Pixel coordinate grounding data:
++++
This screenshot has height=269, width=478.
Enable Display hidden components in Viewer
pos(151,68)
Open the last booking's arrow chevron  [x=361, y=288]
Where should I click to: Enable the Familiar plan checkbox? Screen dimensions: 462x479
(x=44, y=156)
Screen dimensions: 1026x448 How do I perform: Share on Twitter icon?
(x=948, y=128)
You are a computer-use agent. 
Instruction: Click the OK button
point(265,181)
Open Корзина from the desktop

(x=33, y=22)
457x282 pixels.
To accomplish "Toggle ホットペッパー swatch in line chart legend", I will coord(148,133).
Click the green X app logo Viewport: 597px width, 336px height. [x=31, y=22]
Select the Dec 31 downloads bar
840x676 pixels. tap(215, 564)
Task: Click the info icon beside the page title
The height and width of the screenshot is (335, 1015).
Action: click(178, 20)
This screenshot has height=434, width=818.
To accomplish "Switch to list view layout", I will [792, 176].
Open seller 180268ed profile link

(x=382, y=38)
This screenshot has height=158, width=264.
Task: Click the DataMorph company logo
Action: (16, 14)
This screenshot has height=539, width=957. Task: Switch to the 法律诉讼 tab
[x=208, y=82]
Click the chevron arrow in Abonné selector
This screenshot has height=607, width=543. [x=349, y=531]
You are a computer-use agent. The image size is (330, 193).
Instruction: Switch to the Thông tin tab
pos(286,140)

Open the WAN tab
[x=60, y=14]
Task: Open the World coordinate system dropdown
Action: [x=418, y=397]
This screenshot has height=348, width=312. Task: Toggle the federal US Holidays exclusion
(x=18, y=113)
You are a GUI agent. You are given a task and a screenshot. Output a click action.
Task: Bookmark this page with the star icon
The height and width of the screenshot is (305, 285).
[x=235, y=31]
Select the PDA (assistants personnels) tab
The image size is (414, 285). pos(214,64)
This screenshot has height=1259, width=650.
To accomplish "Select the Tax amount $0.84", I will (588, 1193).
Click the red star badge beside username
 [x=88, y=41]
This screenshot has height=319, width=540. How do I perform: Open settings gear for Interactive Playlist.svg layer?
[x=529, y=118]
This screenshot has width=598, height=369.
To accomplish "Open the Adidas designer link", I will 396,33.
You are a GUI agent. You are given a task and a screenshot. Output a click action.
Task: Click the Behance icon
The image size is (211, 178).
++++
- [Description of the task]:
Find the line that contains "Click the red star badge beside username" in the data above. Reproduce it and every later line exactly, through the last one.

- [Answer section]:
Click the red star badge beside username
 [x=88, y=41]
This screenshot has height=319, width=540. How do I perform: Open settings gear for Interactive Playlist.svg layer?
[x=529, y=118]
This screenshot has width=598, height=369.
To accomplish "Open the Adidas designer link", I will 396,33.
You are a GUI agent. You are given a task and a screenshot. Output a click action.
Task: Click the Behance icon
The image size is (211, 178).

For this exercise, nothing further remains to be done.